Milli Mücadele döneminde iç isyanların önemli bir kısmı Damat Ferit Paşa hükümetleri ve başta İngilizler olmak üzere İtilaf Devletleri tarafından çıkarılmış ve desteklenmiştir. Damat Ferit Paşa ve İngilizlerin iç isyanları kışkırtmalarının en önemli nedeni Kuva -yı Milliye ve Müdafaa -i Hukuk hareketini boğmaktı. İsyanlar Heyet -i Temsiliyenin görev yaptığı ve Türkiye Büyük Millet Meclisinin açılma hazırlıklarının sürdüğü ve meclisin açıldığı dönemlerde daha yoğunlaşmıştır.

İsyanların çıkmasında etkili olan bir diğer unsur da bazı nüfuzlu ve varlıklı kişilerin çıkarlarını düşünerek Milli Mücadele'ye katılmak istememeleriydi. Bu gibi kişiler işgalci güçlere karşı durulamayacağına inanıyor, devletin kurtuluşu için İtilaf Devletlerine karşı gelinmemesini savunuyorlardı. Aslında bu kişi ve zümrelerin davranışlarının temelinde varlıklarını ve nüfuzlarını kaybetmemek için savaşmamak vardı ve bu sebeple Mili Mücadele'ye karşı tavır almışlardı.

Bu kişi ve zümreler bunu savunurken de Damat Ferit Paşa hükümetleri ve İngilizler gibi padişahlık ve halifelik makamını kullanıyorlar bunlara bir zarar gelmemesi için böyle bir yola başvurduklarını iddia ediyorlar, Kuva -yı Milliye hareketini ve Türkiye Büyük Millet Meclisini asi ve hilafet karşıtı şeklinde gösteriyorlardı.

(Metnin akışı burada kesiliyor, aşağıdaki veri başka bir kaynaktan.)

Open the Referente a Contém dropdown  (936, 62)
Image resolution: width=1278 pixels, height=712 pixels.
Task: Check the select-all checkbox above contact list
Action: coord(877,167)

Türkiye Büyük Millet Meclisinin açılıp düzenli ordunun kurulmasından önce bir kısım Kuva -yı Milliye birliklerinin bazı bölgelerde halka karşı takındıkları tavır ve aldıkları bazı tedbirler halkın tepkisini çekmiş, bu da bazı bölgelerde Kuva -yı Milliye birliklerine karşı isyanlara neden olabilmiştir.

İsyancılar halkın, uzun süren savaşlar, yenilgiler, yokluk, kıtlık, bıkkınlık ve ümidini yitirmesi gibi olguları kullanarak kendilerine destek bulmaya çalışmışlardır. Anadolu halkı birçok isyan bölgesinde de isyanları desteklemese de canını ve malını korumak için isyancılara destek verir gibi görünmüştür.

Milli Mücadele hareketi isyanları bastırmak için büyük çaba harcamış, isyanlar cephelerde verilen mücadeleyi de ister istemez olumsuz etkilemiştir.

TBMM Hükümeti isyanları bastırmak için çeşitli yöntemlere başvurmuş bazı isyan bölgelerine Nasihat Heyetleri ve arabulucular gönderilmiş fakat bu yöntemler işe yaramayınca silahlı kuvvetlerle müdahale edilip isyanlar bastırılmıştır.

Yine milli güvenlik sorunu olan isyanların çıkmasını önlemek ve çıkan isyanları etkili bir şekilde bastırmak için Türkiye Büyük Millet Meclisi tarafından Hiyanet-i Vataniye Kanunu ve Firariler Hakkında Kanun çıkarılmış, İstiklâl Mahkemeleri kurulmuştur.

Milli Mücadele'nin ilk yıllarında etkili olan isyanların bastırılması Türkiye Büyük Millet Meclisi Hükümetini oldukça rahatlatmış, Milli Mücadele isyanların bastırılmasından sonra cephelere çok daha fazla önem verebilmiştir.